§ What you have to do
Omit the pictures, then reproduce exactly the line bearing "This screenshot has height=348, width=540." and every line after it up to and including the last line of the entries below.
--- Records for processing Enclosed Below ---
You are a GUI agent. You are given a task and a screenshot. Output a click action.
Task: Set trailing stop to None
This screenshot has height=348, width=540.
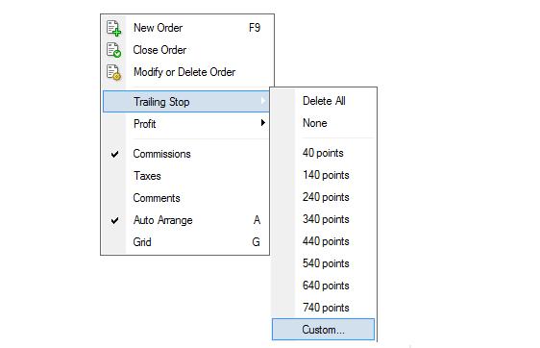coord(323,123)
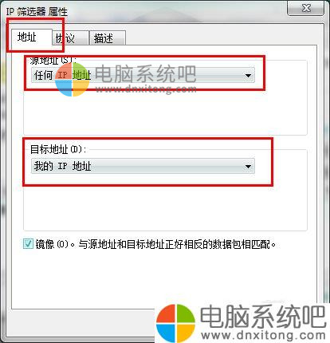Viewport: 330px width, 343px height.
Task: Click the large 电脑系统吧 text at bottom
Action: pyautogui.click(x=263, y=317)
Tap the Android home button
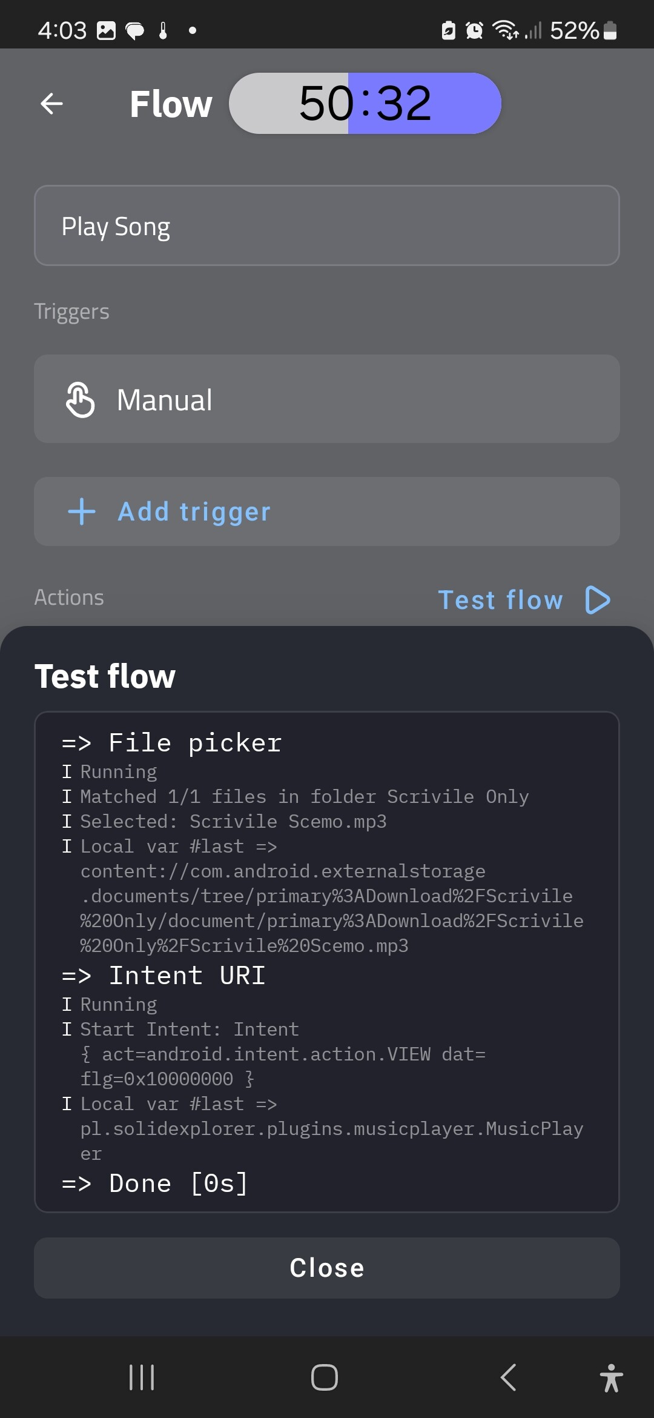 coord(325,1377)
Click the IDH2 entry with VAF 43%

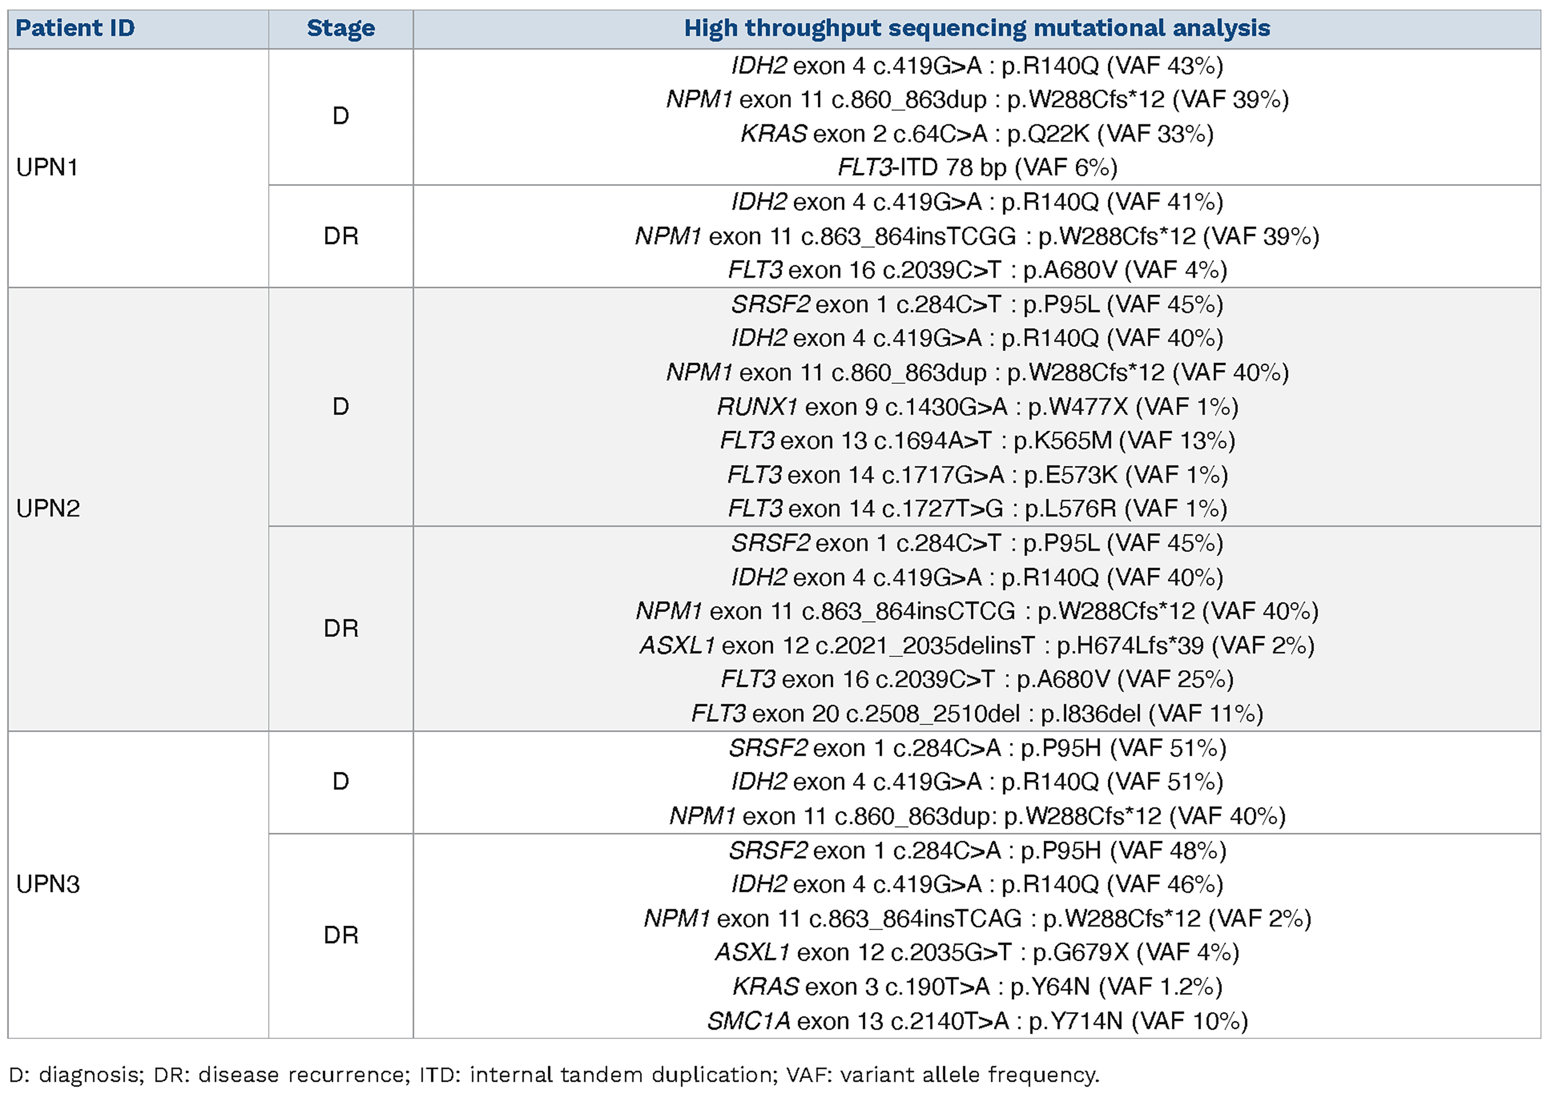click(977, 66)
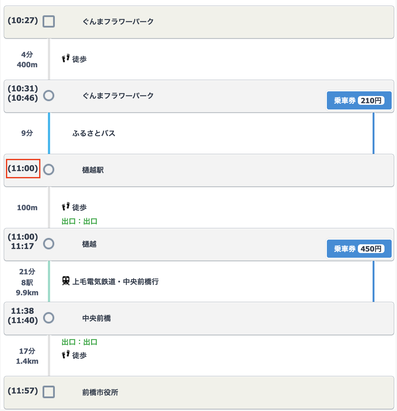Click the circle marker at the 11:17 樋越 stop
This screenshot has width=397, height=411.
(49, 244)
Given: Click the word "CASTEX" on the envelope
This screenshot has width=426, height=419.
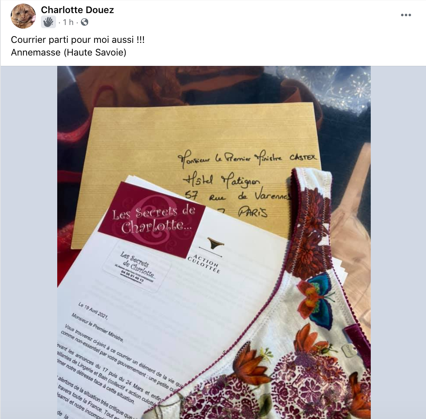Looking at the screenshot, I should click(x=303, y=157).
--- End of Enclosed Records for processing ---
§ Result
This screenshot has height=348, width=540.
coord(323,123)
Viewport: 330px width, 343px height.
Task: Click the large 电脑系统吧 text at bottom
Action: pyautogui.click(x=263, y=317)
Tap the Android home button
 coord(325,1377)
Click the IDH2 entry with VAF 43%

click(977, 66)
Click the circle marker at the 11:17 樋越 stop
This screenshot has width=397, height=411.
(49, 244)
Given: Click the word "CASTEX" on the envelope
This screenshot has width=426, height=419.
Looking at the screenshot, I should click(x=303, y=157).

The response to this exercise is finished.